- Collected data:
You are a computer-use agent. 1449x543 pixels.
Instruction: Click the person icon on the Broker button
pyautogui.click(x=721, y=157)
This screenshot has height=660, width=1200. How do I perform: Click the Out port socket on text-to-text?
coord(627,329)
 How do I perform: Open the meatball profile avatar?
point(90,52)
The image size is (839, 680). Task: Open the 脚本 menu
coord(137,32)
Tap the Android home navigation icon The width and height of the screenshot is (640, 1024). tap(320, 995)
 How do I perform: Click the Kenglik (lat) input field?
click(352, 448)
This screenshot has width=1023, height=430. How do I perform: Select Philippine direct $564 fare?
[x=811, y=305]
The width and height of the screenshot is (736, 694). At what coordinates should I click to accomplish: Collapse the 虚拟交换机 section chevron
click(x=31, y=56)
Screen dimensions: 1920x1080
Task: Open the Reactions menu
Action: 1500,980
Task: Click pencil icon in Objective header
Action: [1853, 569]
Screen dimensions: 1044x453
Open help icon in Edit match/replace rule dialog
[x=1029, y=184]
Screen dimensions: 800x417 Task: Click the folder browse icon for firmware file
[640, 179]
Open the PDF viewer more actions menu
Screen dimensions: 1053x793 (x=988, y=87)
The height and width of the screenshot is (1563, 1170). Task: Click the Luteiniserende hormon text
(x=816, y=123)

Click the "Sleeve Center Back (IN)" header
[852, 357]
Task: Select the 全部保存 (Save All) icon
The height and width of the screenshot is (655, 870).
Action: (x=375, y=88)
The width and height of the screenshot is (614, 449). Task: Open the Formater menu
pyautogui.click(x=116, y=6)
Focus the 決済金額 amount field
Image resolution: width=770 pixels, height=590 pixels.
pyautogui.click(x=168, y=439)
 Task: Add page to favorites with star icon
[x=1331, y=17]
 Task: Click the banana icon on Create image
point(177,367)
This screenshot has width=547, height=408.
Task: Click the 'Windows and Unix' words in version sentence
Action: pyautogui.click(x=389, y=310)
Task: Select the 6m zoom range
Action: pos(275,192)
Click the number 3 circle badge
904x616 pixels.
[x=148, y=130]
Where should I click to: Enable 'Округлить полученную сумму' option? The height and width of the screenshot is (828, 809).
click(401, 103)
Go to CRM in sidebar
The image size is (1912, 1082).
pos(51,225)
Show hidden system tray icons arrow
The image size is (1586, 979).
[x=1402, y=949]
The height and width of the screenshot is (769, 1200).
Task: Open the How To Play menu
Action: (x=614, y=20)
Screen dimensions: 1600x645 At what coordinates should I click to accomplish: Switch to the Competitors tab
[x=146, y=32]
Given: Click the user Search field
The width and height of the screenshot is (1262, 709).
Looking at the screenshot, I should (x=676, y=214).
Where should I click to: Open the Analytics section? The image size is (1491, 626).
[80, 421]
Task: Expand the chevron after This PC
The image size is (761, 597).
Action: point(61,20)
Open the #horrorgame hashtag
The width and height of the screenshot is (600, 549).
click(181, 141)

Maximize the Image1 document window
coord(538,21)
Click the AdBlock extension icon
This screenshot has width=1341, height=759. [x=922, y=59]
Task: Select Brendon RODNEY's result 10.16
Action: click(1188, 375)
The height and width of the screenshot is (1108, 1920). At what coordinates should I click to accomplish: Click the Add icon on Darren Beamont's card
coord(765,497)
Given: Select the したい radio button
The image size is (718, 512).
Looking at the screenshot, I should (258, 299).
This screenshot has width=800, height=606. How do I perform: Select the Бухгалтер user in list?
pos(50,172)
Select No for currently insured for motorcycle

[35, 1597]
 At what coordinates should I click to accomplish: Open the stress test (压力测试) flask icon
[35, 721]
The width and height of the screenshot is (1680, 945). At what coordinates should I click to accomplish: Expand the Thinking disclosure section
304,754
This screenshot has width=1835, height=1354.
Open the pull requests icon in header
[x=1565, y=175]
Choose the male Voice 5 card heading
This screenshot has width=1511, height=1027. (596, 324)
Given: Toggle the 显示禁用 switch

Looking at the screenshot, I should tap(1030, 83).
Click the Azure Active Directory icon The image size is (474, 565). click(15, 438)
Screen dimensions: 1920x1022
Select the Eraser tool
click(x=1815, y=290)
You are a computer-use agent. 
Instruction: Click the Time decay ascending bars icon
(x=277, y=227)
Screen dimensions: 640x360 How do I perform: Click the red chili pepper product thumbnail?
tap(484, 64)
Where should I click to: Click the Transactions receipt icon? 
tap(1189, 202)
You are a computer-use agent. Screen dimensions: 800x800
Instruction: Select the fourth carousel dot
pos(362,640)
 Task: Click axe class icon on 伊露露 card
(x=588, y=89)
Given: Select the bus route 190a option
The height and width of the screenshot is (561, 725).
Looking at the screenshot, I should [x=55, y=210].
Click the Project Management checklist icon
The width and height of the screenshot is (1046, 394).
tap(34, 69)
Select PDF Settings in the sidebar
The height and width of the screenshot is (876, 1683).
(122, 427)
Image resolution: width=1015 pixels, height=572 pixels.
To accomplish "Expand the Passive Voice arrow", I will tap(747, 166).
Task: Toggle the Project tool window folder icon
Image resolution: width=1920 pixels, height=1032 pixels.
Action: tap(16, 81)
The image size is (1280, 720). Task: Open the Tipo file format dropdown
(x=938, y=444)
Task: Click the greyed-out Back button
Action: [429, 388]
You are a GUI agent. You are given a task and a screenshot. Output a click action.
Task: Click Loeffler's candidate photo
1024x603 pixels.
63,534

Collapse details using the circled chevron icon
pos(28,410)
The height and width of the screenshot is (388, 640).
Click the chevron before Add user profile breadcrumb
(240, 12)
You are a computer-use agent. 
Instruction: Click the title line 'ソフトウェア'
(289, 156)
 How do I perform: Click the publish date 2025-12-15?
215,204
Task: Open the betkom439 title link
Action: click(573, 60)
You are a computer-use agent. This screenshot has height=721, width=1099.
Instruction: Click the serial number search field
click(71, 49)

- EXERCISE OBJECTIVE: Search the data for the string "computer" and copy out every line where it is found.

- TASK RESPONSE:
You are a computer-use agent. 1449x543 pixels.
You are a computer-use agent. 
You are a computer-use agent. Screen dimensions: 800x800
You are a computer-use agent. 
You are a computer-use agent. This screenshot has height=721, width=1099.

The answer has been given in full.